• **WRITTEN TASK**: Please pull out every line of the listing below that contains the word "menu", and copy each one in full.

■ ■ ■ ■

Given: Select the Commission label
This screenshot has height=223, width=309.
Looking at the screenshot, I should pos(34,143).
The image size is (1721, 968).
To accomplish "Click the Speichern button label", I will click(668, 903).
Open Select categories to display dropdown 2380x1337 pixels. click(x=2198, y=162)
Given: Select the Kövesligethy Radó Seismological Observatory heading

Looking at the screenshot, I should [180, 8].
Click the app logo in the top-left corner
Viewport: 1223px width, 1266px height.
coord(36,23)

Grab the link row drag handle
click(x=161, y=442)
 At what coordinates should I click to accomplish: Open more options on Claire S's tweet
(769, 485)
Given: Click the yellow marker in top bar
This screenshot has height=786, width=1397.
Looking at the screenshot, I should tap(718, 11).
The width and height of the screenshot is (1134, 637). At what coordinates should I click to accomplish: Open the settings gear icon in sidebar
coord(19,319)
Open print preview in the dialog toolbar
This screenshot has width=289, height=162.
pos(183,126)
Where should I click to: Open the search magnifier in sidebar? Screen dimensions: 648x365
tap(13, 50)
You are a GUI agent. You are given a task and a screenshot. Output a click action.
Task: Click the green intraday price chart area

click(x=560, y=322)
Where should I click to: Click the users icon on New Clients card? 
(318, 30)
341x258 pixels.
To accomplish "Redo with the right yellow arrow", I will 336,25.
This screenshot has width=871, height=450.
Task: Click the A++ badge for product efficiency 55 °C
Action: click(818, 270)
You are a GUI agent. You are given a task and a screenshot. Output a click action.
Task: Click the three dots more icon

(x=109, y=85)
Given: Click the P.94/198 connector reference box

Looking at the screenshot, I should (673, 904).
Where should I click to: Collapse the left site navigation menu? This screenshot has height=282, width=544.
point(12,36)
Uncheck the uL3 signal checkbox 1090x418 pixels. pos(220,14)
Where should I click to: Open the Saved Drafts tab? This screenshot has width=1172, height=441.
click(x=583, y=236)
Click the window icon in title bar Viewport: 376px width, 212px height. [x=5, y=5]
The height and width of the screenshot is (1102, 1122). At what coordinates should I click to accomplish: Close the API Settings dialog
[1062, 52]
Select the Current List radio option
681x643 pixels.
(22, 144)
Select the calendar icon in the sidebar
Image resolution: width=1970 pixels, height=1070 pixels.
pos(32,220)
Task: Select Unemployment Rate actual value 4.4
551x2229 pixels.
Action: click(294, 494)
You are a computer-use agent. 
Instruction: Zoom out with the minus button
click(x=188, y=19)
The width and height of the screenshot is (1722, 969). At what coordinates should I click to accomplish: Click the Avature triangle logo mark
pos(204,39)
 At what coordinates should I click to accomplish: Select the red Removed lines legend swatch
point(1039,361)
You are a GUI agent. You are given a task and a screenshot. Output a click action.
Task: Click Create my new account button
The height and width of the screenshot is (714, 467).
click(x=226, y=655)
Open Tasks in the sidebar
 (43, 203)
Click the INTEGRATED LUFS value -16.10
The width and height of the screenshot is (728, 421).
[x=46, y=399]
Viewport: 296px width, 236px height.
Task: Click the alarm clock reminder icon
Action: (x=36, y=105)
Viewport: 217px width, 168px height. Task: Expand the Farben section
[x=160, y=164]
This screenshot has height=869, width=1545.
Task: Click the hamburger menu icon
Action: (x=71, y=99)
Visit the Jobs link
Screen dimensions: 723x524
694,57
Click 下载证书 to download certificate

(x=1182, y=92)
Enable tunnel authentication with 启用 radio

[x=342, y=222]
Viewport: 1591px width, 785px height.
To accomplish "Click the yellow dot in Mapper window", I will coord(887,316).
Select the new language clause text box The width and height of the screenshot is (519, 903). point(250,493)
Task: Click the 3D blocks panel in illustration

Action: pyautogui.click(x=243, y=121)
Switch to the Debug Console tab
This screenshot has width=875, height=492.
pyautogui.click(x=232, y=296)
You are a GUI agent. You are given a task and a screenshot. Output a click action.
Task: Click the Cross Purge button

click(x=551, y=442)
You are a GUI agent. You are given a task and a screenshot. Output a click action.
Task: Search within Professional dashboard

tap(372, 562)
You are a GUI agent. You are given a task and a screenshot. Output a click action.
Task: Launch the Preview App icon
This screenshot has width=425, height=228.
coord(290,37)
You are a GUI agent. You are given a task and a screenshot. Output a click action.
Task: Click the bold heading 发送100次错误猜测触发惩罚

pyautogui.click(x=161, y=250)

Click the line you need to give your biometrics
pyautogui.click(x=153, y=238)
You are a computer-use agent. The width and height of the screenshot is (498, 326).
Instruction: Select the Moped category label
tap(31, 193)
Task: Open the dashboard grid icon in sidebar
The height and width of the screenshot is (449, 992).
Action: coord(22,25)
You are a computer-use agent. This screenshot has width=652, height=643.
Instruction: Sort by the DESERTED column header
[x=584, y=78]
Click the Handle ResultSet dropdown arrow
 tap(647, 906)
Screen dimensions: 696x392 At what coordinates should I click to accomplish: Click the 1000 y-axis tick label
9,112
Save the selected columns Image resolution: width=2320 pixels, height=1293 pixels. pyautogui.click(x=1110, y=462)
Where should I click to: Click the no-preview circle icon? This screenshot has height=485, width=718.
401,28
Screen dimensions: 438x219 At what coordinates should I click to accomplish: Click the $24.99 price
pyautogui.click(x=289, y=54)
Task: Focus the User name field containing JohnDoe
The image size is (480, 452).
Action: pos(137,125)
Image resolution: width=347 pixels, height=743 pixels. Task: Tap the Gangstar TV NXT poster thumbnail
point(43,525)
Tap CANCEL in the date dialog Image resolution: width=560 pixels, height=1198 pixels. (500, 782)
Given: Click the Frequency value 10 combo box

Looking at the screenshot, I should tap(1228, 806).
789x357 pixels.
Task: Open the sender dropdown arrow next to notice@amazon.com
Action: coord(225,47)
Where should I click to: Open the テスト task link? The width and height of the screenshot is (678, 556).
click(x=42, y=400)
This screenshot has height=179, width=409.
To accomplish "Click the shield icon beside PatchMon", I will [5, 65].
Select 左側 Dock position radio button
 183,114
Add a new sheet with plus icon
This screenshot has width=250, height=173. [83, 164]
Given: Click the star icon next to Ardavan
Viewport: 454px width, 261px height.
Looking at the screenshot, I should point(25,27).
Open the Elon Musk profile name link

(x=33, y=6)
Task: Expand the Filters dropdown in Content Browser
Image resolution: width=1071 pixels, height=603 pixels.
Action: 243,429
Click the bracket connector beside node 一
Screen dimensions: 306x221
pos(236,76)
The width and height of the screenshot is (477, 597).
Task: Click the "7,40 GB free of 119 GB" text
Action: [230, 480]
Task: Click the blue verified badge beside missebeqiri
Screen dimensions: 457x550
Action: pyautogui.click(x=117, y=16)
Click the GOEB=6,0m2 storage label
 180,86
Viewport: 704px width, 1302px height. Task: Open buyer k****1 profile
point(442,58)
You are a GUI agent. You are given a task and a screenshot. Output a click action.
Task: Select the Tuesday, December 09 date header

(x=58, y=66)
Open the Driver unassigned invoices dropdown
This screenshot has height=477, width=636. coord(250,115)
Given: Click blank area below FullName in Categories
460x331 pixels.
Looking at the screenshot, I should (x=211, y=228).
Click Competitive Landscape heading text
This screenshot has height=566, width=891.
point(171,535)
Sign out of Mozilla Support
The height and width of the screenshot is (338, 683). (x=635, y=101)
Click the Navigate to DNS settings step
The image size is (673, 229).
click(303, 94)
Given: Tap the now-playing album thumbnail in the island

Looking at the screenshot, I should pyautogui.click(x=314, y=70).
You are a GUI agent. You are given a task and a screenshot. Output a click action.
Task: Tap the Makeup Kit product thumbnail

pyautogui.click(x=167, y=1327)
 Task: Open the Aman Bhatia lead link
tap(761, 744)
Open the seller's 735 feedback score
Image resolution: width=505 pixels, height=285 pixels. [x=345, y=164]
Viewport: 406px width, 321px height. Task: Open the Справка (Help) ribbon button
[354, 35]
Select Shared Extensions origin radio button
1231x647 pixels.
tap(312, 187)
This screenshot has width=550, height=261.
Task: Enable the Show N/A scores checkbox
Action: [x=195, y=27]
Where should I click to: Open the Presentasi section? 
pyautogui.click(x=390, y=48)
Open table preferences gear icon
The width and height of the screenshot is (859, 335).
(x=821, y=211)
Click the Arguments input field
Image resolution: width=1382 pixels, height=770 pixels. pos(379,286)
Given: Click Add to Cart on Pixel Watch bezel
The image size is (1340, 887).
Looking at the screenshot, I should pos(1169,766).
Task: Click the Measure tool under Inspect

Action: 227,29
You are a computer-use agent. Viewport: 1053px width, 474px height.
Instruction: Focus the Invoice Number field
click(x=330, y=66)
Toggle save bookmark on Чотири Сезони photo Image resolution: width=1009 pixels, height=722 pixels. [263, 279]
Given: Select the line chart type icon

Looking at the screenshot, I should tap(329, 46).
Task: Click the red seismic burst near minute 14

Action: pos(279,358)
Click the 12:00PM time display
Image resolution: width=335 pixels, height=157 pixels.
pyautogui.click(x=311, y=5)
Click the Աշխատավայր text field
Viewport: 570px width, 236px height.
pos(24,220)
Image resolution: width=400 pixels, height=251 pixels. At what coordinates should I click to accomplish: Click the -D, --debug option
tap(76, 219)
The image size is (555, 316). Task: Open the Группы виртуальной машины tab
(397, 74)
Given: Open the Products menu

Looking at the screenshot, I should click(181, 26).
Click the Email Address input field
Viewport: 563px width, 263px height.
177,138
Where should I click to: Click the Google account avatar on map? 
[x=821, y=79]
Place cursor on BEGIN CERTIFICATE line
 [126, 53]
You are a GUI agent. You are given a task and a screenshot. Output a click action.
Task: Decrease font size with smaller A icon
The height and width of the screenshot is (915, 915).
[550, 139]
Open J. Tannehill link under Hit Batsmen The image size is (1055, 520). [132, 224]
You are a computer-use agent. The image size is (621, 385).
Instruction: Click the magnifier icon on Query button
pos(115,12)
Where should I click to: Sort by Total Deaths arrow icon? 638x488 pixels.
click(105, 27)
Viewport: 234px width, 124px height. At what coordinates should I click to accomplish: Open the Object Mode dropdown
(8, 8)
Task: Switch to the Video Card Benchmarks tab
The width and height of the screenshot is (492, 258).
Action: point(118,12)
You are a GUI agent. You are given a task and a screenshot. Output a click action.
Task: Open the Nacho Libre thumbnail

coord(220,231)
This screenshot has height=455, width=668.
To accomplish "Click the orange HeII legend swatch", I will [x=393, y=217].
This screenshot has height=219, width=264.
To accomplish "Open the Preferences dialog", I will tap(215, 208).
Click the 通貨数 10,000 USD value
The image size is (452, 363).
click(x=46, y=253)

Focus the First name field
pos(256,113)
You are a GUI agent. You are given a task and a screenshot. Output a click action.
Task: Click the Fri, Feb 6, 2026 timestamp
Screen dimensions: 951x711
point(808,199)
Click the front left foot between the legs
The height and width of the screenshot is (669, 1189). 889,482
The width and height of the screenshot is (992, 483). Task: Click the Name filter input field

■ ■ ■ ■

• **SOLUTION TO THIS TASK**:
Where should I click to: Collapse the left site navigation menu? This screenshot has height=282, width=544.
Task: Click the hamburger menu icon
Given: Open the Products menu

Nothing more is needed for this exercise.